**Tarefa solicitada**
Responda com base no texto sobre a história do romance:
1. Em que ano foi publicado originalmente o livro de Marthe Robert?
2. Qual lema de Kafka o texto cita?
3. Quais são os dois grandes arquétipos do romance a que a autora chega a partir do conto de fadas?

Duas obras buscam interpretar o gênero à luz de textos ingleses do século 18 e à luz da psicanálise, como o clássico de Marthe Robert

GUSTAVO BERNARDO
ESPECIAL PARA A FOLHA

Acabam de ser publicados dois livros sobre a história do romance: de Marthe Robert, "Romance das Origens, Origens do Romance", e, de Sandra Guardini Vasconcelos, "A Formação do Romance Inglês". Os livros são tão densos e interessantes que, juntos, compõem um "romance do romance" e obrigam a uma resenha dupla.
Comecemos pelo trabalho de Robert. Publicado originalmente em 1972, relaciona a origem do gênero romance à noção psicanalítica de "romance familiar". A ensaísta francesa compara o romance com aquela forma de ficção elementar que a criança cria para explicar por que não é quem deveria ser: primeiro ela diviniza os pais (e se torna o próprio "filho-Deus"); depois, decepcionada, considera que eles não são os seus pais verdadeiros, mas estranhos encarregados de tomar conta dela enquanto o "rei" e a "rainha", seus pais desconhecidos, salvam o reino distante de um perigo terrível.
Com essa ficção, a criança acusa os pais, mas ao mesmo tempo os protege: "Os pais são culpados de parecer o que não são, embora não estejam de fato em questão, já que o que decepciona neles é transferido para pessoas estranhas". A "criança perdida" se torna então o "bastardo" ocupado em recuperar o que perdeu, numa luta que Kafka sintetizou no lema: "Em teu combate contra o mundo, apóia o mundo".
Ora, esse romance familiar nutre o romance de papel, obrigando-o a ser ao mesmo tempo "sonho e substituto da realidade, fuga do mundo e retorno ao mundo, mito e ciência, tempo perdido e tempo redescoberto". Robert encontra as intenções profundas do romance familiar no conto de fadas, que vê a criança sempre como a vítima -da miséria, da bruxa ou da fera. Do conto de fadas, a autora chega aos dois grandes arquétipos do romance: "Dom Quixote" e "Robinson Crusoé".

**Material de origem**
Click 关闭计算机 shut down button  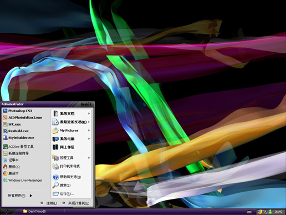(76, 203)
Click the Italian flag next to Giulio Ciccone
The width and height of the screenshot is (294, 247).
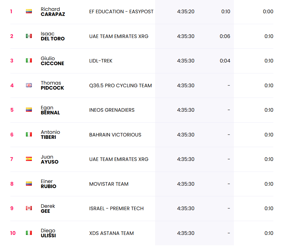coord(29,60)
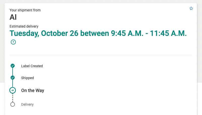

**Resposta completa**
1. Em 1972.
2. "Em teu combate contra o mundo, apóia o mundo".
3. "Dom Quixote" e "Robinson Crusoé".